What is expected ▸ Starting at the line that contains "Where should I click to: Click the League", repeat each line of the listing below through the last one, exactly, and leave out every picture.
◆ ◆ ◆ ◆ ◆
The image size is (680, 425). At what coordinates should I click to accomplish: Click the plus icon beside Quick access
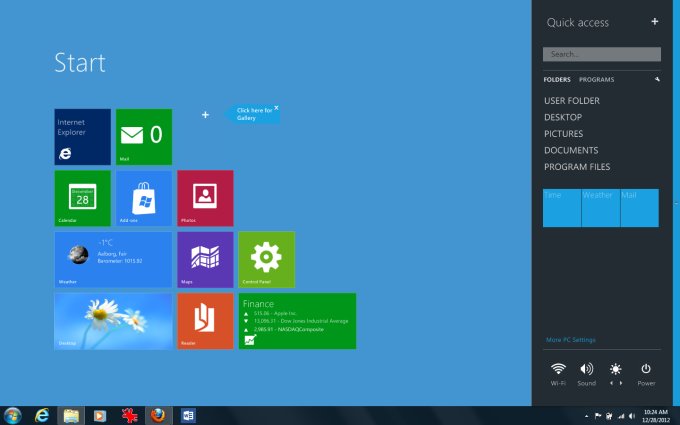coord(655,21)
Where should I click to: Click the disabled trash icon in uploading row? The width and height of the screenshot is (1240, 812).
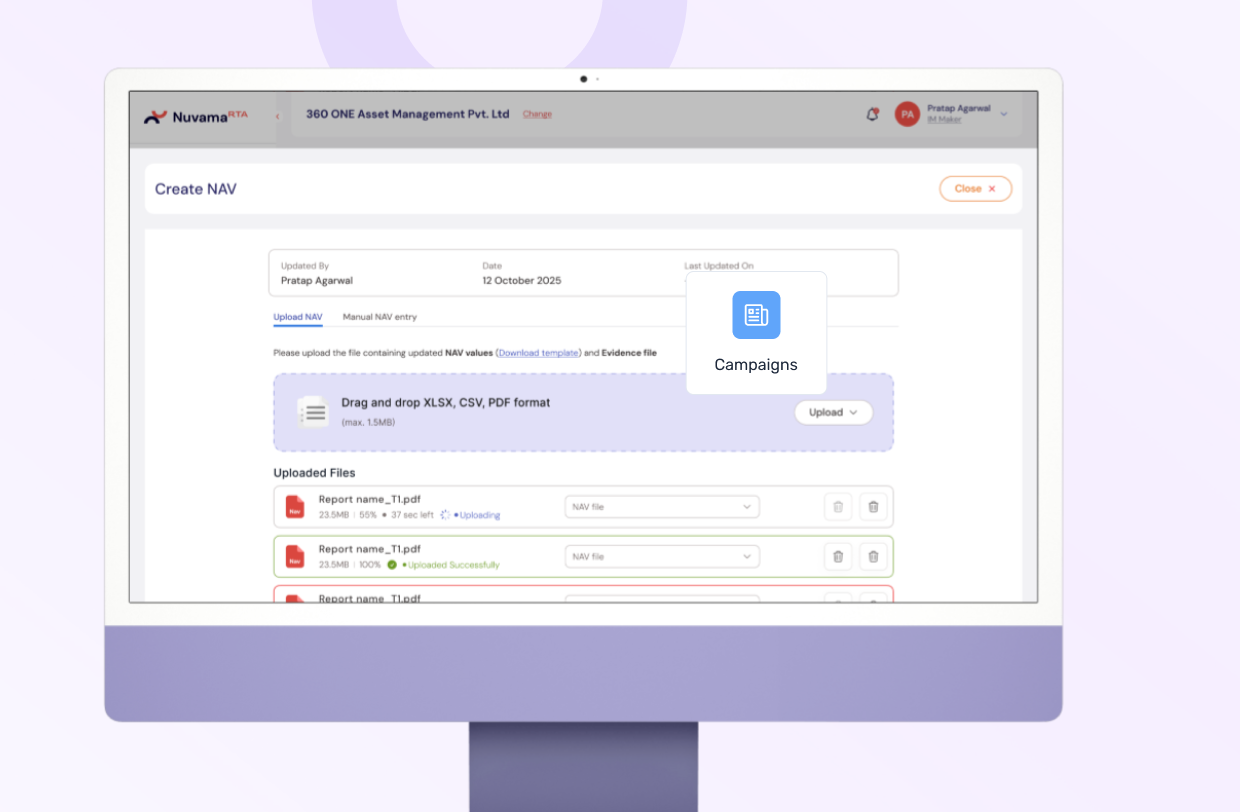pyautogui.click(x=838, y=507)
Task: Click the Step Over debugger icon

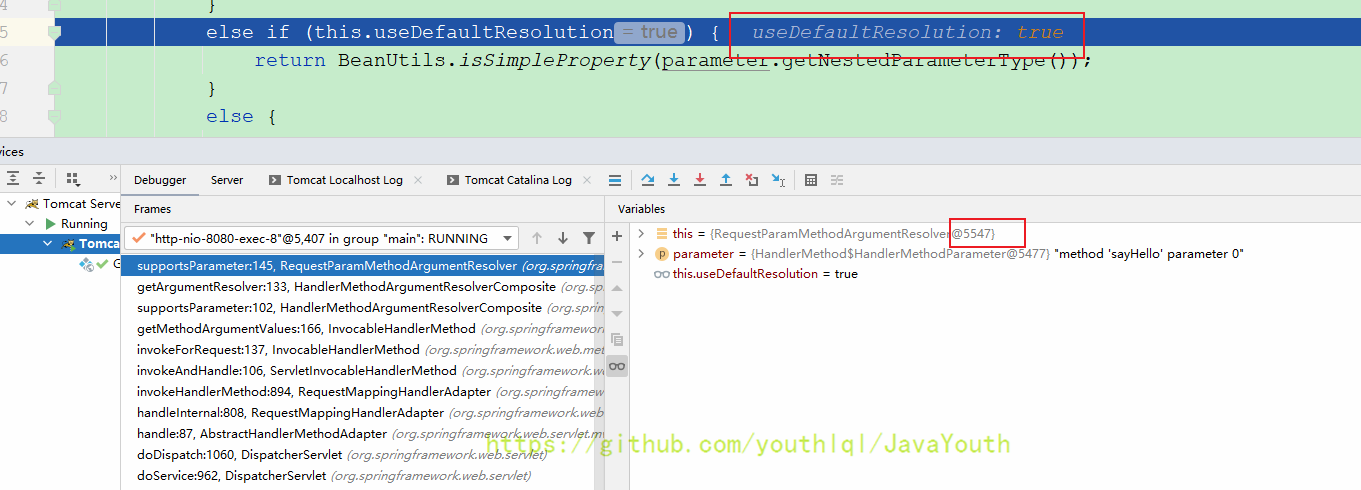Action: [x=648, y=180]
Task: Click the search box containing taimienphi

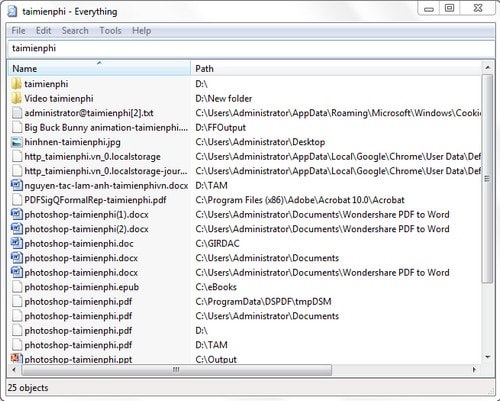Action: 251,48
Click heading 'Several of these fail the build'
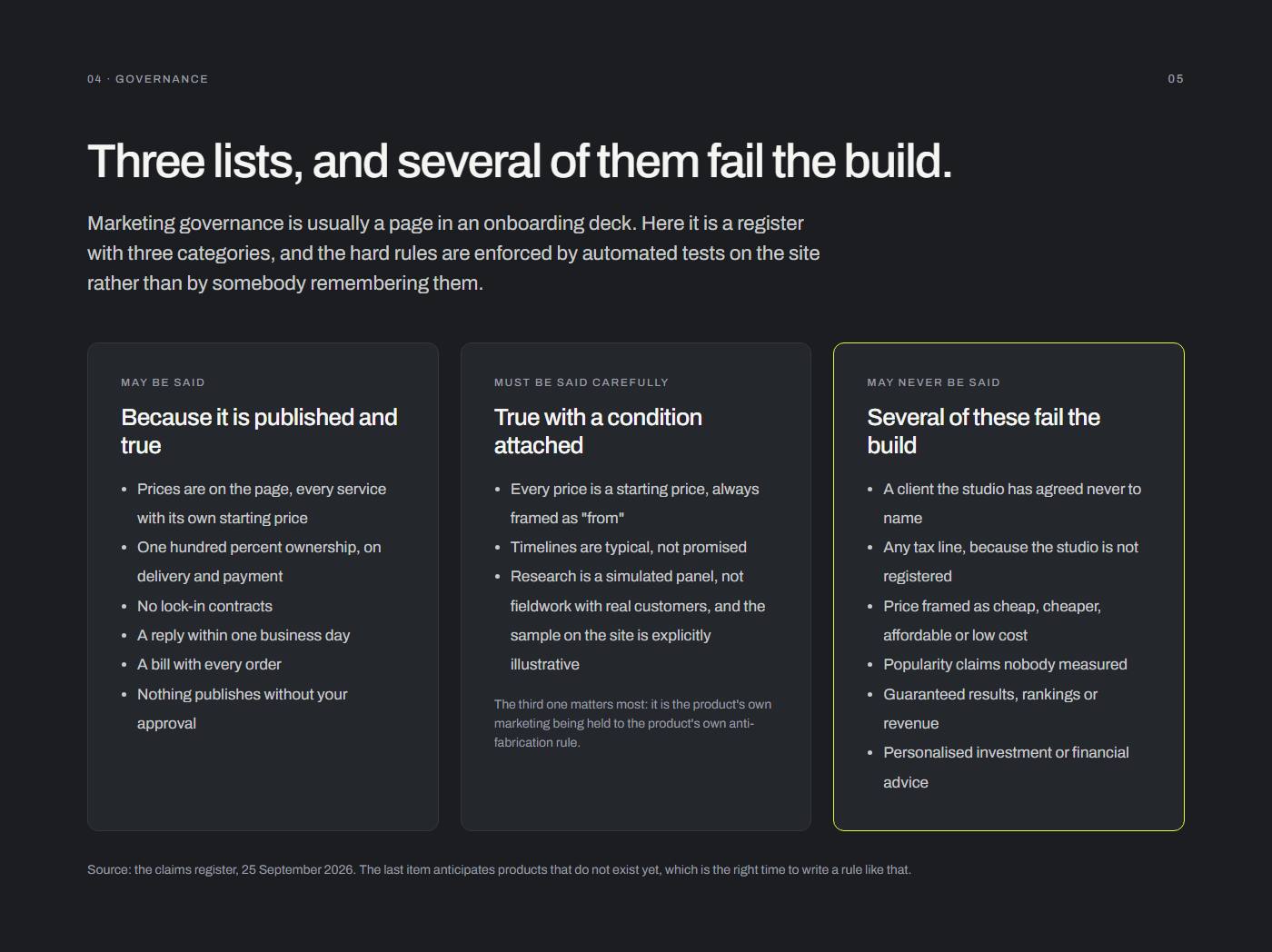1272x952 pixels. 983,431
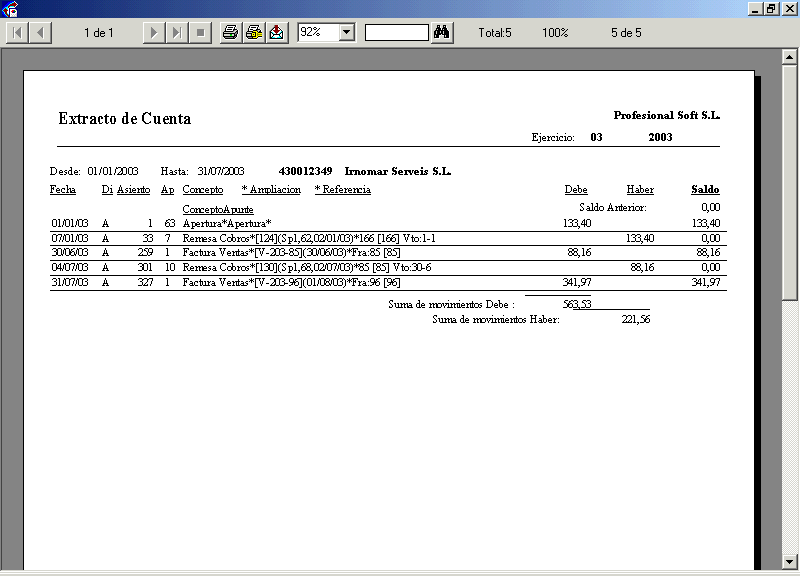Go to previous page arrow
This screenshot has height=576, width=800.
(x=40, y=33)
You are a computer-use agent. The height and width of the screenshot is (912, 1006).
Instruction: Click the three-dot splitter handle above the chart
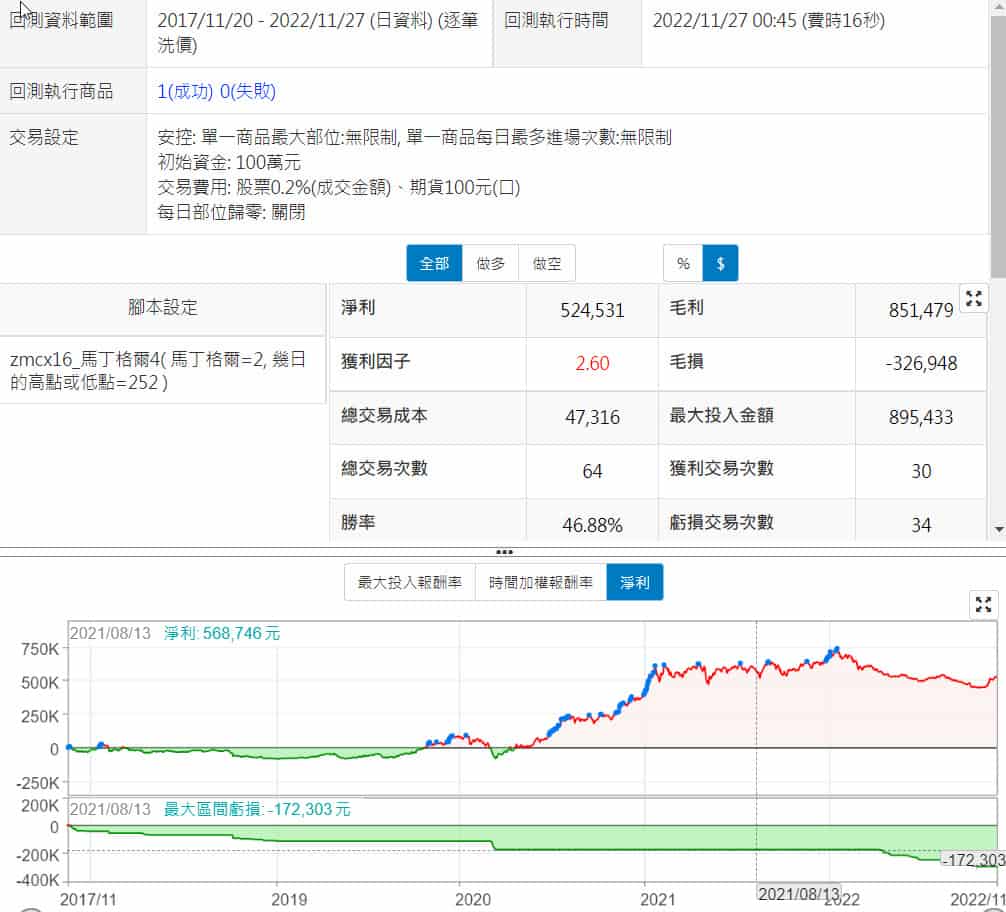click(x=503, y=551)
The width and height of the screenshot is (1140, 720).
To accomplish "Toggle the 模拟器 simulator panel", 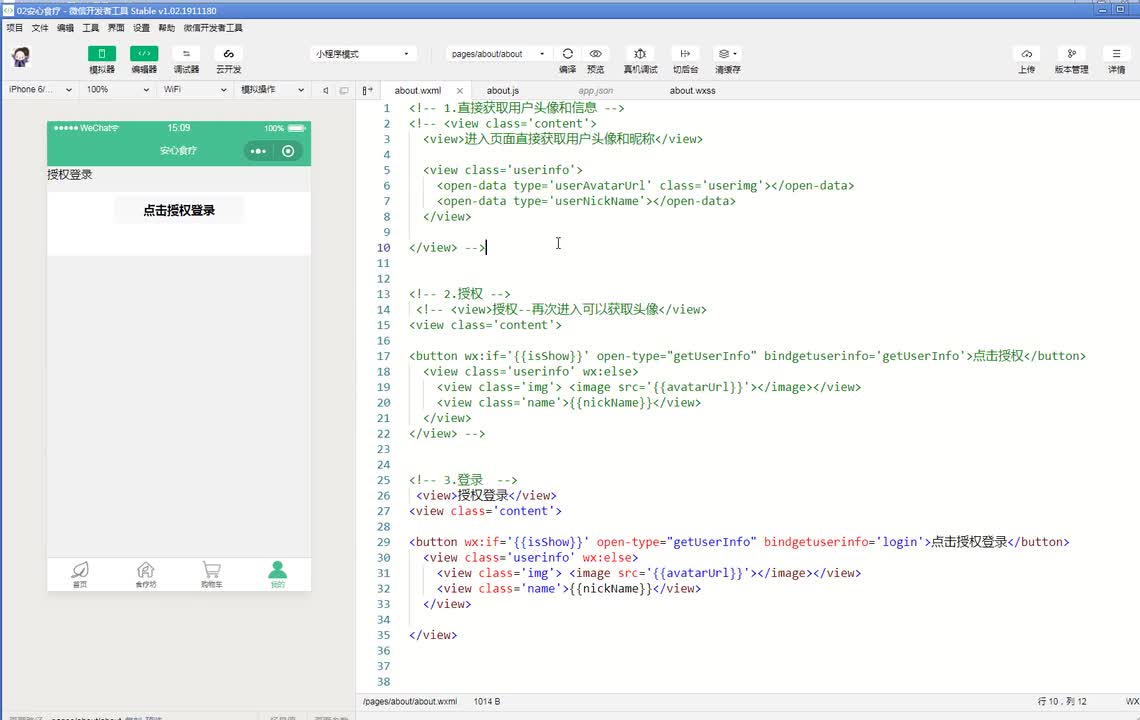I will tap(102, 54).
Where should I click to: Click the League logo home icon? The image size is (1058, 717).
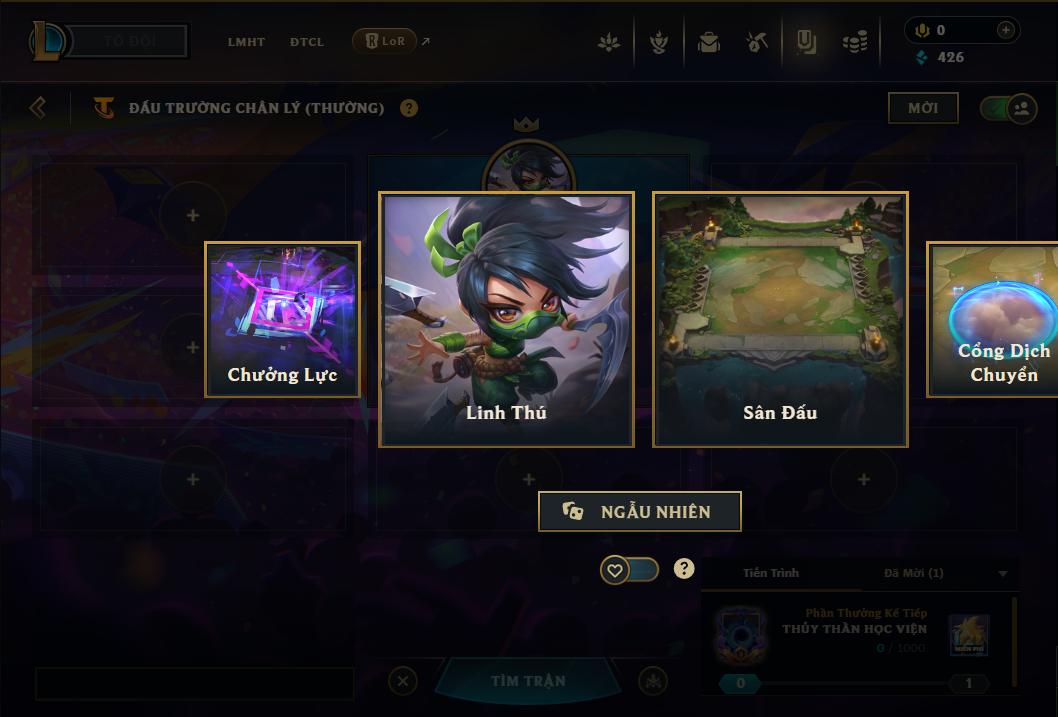(47, 40)
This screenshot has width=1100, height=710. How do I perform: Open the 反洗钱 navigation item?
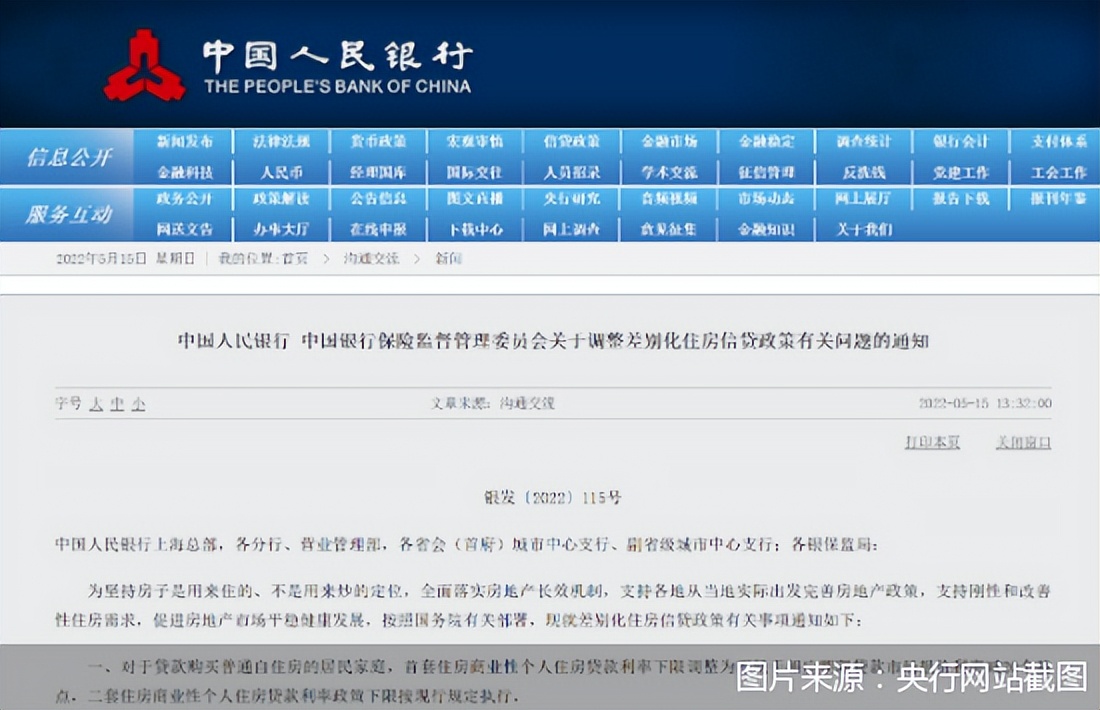pos(862,170)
◆ ◆ ◆ ◆ ◆
Task response ▸
Where should I click to: Click the League logo home icon? The image size is (1058, 717).
(47, 40)
This screenshot has width=1100, height=710. How do I perform: Open the 反洗钱 navigation item?
pos(862,170)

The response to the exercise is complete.